Excerpt provided
%%

I've been to dpreview.com and read tons of reviews on many different cameras and I just can't decide what to do. I began looking at the Canon S3 IS, but once I actually saw it in the store, the pop-out screen is TINY and the store model was defective so the employee suggested the Panasonic DMC-FZ8, which unlike Canon supports shooting in RAW but also has much bigger noise issues.

I'm looking for something with at least 12X optical zoom, as I'm big into nature photography, at least 6 megapixels, and just overall versatility as I photograph whatever inspires me at the time, in all kinds of environments (low-light concerts, outdoor sports, landscapes, indoor portraits, etc).

I still don't really understand the benefits of shooting in RAW either, to see if that should be a priority feature for me or not, so would someone be nice enough to explain it to me in real-world terms?

And if you personally own a super-zoom camera, which one do you have and why did you choose it?

I suggest
the canon S5-is will be out in a few weeks
it has the larger screen
it is worth waiting for
$499
Maybe you will need to look into a DSLR. They have larger sensors and can use super wide and super long lenses.

Low light shoots will require fast lenses (f/2.8 or faster), outdoor sports (400mm f/2.8 is a good start up to around a 600mm lens), landscapes (12-24mm) portraits (a fast 24-85mm is good).

%%

To-do list
1 – According to the forum post, what is the minimum optical zoom the poster wants?
2 – Rewrite everything from "I still don't" down to "in real-world terms?" in the forum post, swapping "priority feature" for "must-have feature".
3 – List the shooting environments that the forum post names in parentheses.

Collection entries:
%%

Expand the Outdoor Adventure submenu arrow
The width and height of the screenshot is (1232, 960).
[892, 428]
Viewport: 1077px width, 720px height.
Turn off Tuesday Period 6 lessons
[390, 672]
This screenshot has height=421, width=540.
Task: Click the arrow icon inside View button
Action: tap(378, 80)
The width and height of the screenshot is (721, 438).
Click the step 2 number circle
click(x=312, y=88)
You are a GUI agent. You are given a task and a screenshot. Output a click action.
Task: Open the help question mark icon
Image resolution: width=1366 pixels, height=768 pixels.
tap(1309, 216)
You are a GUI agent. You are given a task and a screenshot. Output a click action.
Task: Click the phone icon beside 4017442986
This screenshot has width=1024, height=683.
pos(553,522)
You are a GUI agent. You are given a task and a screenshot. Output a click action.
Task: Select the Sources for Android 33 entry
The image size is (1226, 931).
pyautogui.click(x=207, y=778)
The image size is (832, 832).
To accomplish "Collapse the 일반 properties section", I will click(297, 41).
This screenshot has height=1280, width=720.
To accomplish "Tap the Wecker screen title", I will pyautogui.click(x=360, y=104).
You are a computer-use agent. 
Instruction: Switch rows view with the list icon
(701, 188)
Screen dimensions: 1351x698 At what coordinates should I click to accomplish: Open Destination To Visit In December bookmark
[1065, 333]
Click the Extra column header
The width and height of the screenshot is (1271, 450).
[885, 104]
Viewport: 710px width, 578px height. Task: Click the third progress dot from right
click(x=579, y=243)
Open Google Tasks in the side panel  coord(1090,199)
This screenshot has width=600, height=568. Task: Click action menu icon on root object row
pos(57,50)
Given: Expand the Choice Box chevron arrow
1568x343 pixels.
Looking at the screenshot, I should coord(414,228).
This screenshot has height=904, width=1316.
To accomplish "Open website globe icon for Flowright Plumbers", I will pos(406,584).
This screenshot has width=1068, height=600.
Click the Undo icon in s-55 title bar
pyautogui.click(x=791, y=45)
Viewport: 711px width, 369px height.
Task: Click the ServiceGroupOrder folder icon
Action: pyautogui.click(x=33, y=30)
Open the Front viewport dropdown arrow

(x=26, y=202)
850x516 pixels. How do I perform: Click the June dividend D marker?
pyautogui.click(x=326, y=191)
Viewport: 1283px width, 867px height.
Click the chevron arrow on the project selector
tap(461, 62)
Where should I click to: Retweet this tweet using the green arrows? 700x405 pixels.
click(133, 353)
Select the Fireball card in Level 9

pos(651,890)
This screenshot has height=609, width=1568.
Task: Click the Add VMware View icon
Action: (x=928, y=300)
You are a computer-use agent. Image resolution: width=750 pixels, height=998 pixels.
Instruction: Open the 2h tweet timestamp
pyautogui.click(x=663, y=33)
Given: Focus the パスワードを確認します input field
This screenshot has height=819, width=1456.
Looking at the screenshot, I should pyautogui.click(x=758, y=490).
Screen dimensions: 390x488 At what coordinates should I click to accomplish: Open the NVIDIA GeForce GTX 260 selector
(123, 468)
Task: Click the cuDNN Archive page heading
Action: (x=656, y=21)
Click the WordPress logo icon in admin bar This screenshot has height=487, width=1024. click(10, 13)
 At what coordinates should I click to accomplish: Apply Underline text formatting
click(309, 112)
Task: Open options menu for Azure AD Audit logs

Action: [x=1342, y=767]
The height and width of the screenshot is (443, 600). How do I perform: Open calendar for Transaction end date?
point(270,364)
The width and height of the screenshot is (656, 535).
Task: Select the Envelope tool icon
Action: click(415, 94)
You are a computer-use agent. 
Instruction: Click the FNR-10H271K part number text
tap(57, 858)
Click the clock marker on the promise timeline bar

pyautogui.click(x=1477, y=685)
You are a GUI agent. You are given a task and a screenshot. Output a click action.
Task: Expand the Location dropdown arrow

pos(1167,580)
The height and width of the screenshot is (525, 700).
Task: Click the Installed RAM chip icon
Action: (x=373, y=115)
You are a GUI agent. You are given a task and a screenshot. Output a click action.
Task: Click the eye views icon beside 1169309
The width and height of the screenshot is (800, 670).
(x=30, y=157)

%%

The answers
1 – At least 12X optical zoom.

2 –
I still don't really understand the benefits of shooting in RAW either, to see if that should be a must-have feature for me or not, so would someone be nice enough to explain it to me in real-world terms?

3 – low-light concerts, outdoor sports, landscapes, indoor portraits